Black Mocha vs Tanner's Brown in Real Spaces
3 real rooms side by side. Black Mocha and Tanner's Brown are close enough that the difference can be hard to judge from a chip alone — these photos show how each reads at scale, across different spaces and lighting conditions.
Living Room
Living rooms test a color across a full range of conditions — morning sun, afternoon shade, and evening lamp light all shift how both of these read. In photos like these you're seeing the difference at its most direct. In a finished room, the distinction is there but not dramatic.
Front Door
Front doors are seen in isolation against the rest of the facade, which makes them a high-stakes surface where even subtle differences matter. In photos like these you're seeing the difference at its most direct.

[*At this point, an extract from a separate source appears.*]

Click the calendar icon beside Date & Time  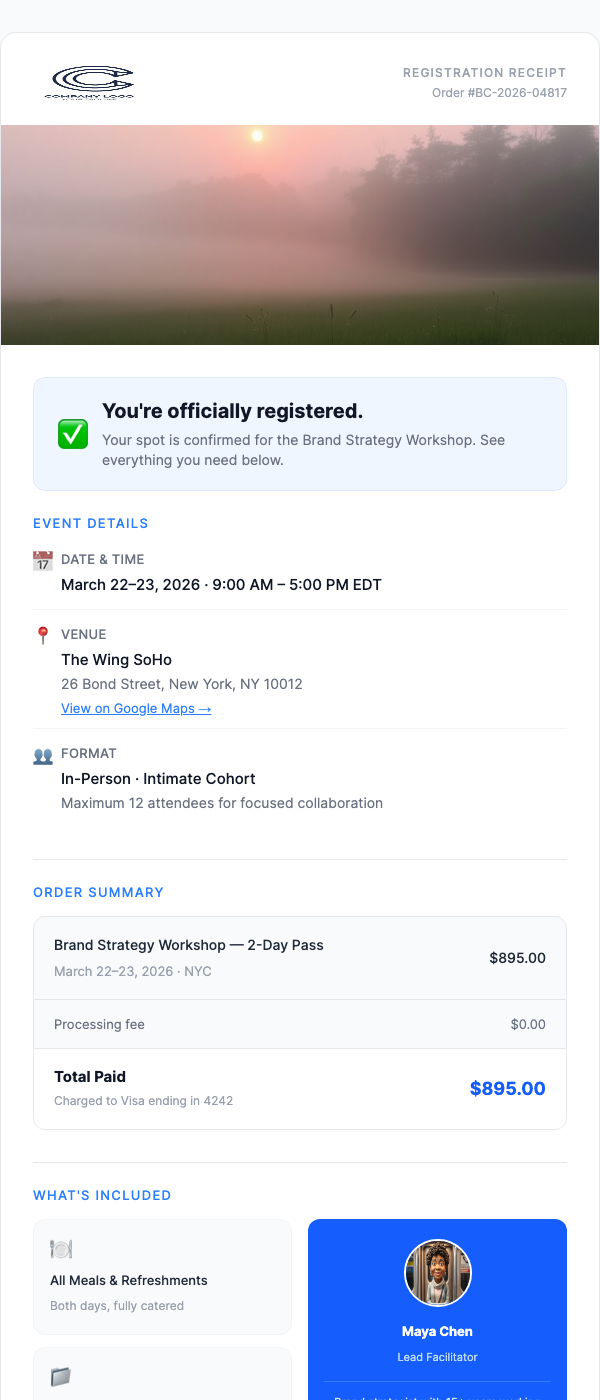click(x=42, y=561)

In a finished room, the distinction is there but not dramatic.
Kitchen Cabinets
On cabinetry, undertone and temperature become more pronounced against countertops and hardware. The two are close enough that the choice comes down to finer qualities — undertone, texture, what the color sits next to.
Color Details
Black Mocha vs Tanner's Brown Simulated Comparison
5 simulated room previews — drag the slider on each to see Black Mocha on one side and Tanner's Brown on the other.
Digital color is approximate. These simulations are generated from the manufacturer's hex values and overlaid on grayscale room photos — your screen's calibration, brightness, and viewing angle all affect how they render. Before committing to either color, test physical samples in your own space under the light you actually live with.
More Black Mocha comparisons
See how Black Mocha stacks up against other well-photographed colors across different brands and tones.